Dealing with Smut Contamination in Corn

Corn grown in wet conditions is at risk for contamination with smut. Yet, high-quality silage can still be made from affected crops.

 

Damage from Smut

Producers may see reduced corn yields due to smut contamination. Corn smut is caused by the growth of the fungus Ustilago maydis, which thrives in conditions of high humidity, poor pollination or damage from insects or equipment.

Once the plant is infected, the fungi’s cells divide quickly and expand. This leads to large gray galls that contain black spores, typically on the corn ear tip. The resulting galls decrease grain yield anywhere from 9% to 40%.1

 

Ensiling Challenges

The disease can restrict the rate and extent of fermentation as well as predispose the plant to further mold growth and the production of mycotoxins.

Using a forage inoculant can help address ensiling and feedout challenges. Producers should choose an inoculant that is research-proven to help drive a fast, efficient initial ensiling fermentation and inhibit the growth of detrimental spoilage microbes during feeding.

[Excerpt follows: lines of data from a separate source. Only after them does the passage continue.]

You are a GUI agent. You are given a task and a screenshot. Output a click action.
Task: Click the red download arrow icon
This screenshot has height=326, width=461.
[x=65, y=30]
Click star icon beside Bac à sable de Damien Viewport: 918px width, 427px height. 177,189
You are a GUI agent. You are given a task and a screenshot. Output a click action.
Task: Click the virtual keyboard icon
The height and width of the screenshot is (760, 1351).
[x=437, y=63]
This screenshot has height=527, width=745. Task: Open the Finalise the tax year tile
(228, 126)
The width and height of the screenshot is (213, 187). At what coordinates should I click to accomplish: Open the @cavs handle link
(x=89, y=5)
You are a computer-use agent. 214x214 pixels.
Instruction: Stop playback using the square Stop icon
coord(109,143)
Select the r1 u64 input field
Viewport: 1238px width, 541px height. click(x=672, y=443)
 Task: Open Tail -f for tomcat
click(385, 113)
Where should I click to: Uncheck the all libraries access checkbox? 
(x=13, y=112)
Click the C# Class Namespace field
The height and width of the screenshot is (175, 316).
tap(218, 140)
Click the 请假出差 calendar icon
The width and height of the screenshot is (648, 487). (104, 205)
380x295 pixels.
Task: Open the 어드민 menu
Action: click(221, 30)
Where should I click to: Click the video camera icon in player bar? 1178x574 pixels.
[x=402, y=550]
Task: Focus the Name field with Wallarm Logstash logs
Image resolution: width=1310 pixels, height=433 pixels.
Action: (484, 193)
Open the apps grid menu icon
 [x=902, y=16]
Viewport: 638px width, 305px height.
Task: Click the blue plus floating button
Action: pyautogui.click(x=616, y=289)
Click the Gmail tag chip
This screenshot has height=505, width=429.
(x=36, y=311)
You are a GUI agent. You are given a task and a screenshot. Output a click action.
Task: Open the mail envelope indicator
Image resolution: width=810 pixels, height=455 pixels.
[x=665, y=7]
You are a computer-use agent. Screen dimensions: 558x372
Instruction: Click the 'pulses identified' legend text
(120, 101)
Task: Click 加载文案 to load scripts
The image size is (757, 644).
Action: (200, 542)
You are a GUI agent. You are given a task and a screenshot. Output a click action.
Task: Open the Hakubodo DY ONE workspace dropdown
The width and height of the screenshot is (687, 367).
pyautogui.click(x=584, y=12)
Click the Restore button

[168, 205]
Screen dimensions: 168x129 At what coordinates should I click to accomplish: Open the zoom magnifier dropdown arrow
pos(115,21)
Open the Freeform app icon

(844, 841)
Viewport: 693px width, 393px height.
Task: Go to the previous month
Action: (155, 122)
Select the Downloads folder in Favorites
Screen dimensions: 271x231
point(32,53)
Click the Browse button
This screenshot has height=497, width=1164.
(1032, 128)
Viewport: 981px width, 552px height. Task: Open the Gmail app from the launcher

Specific bacteria strains and enzymes can help address these ensiling challenges. The lactic acid bacteria Pediococcus pentosaceus 12455 — fueled by sugars generated by high-activity enzymes — can help promote a fast, efficient front-end fermentation. To address challenges during feedout, an inoculant containing the high dose-rate Lactobacillus buchneri 40788 can help improve the aerobic stability of silage.

 

Feedout Effects

Ustilago maydis does not itself produce toxins, and studies in sheep have shown it does not affect feed intake.”2

When fed, Ustilago maydis can affect feed efficiency. Feed digestibility also can be reduced when infestation levels reach 50% or greater.3 Research shows total digestible nutrients (TDN), net energy for maintenance (NEM) and net energy for gain (NEG) values of corn silage decreased around 0.5%, 0.02 mcal/g, and 0.02 mcal/g, respectively, for each 10% rise in smut-infested plants.2

Corn contaminated with smut also is likely to be more variable than normal. Producers should have silage samples analyzed regularly — at least once a month — so adjustments to the ration can be made as necessary.

 

1 Ullstrup AJ. Diseases of Corn. In: Corn and Corn Improvement. Sprague GF, ed. Madison, WI: American Society of Agronomy; 1977: 462.

2 Cole NA, Rush CM, Green LW. Influence of corn smut on the palatability and digestibility of corn silage. Prof. Anim. Sci. 2001;17:287-294.